Hay noticias que no sorprenden. Están más que previstas. "Ya lo decía yo", presumen los listos. Se han confirmado los augurios de los que estaban sorprendidos de que se retrasara tanto lo que tenía que ocurrir: que alguna autoridad del islamismo tremendista planteara la prohibición de las fiestas de moros y cristianos.

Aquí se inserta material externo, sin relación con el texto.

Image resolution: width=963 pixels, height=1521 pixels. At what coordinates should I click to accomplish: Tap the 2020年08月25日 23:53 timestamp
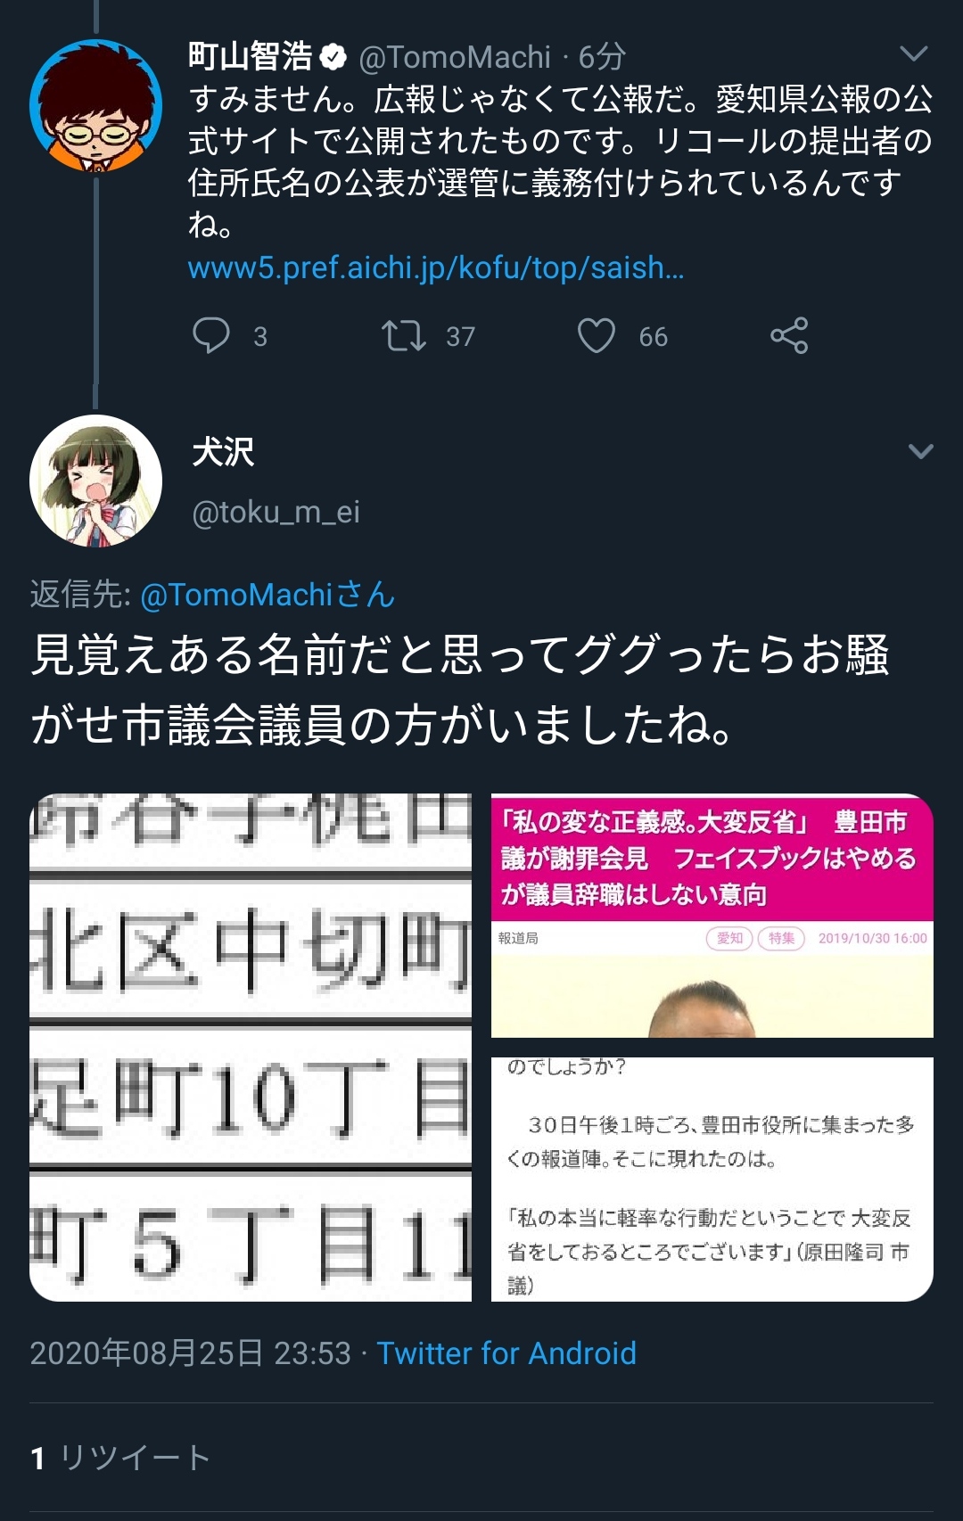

Tan previsible era la propuesta musulmana, que algunas poblaciones habían depurado el festejo de irreverencias y expresiones de mal gusto. No había ninguna en el bando cristiano y todas estaban en el lado de los combatientes de la fe en Alá. Eran como las adherencias impuras que aparecen en los muebles cuando en una casa no impera la limpieza. Una sesión de fregado hará que resalten los valores del objeto que parecía destinado al trapero. Así, las representaciones del festejo de moros y cristianos pueden ser una joya si se las limpia de suciedades. Los contenidos han de estar a la altura de la riqueza y el colorido de los trajes. Un dato que ha de halagar a los ulemas. Las mujeres más guapas prefieren ir de moras antes que de cristianas.

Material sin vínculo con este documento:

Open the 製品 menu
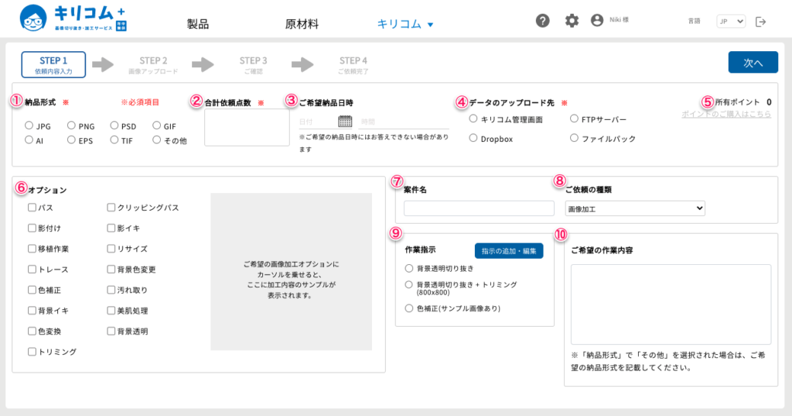This screenshot has width=792, height=416. click(198, 24)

En primer lugar, no puede ser que ganen siempre los cristianos. Así ocurre en muchas localidades. Son festejos claramente sectarios, problema que Lleida dejó resuelto en 1996, cuando lo recuperó y quedó establecido en los estatutos que un año ganarían las fuerzas de la cruz y al siguiente las de la media luna. Es un trato equitativo, merecedor de ser reconocido por los doctores coránicos. Que se reúnan jerarcas de las dos creencias y pacíficamente pacten una fiesta correcta para todos. Que ponga distensión donde algunos han querido poner tirantez. En Lleida se demuestra que el entendimiento es posible.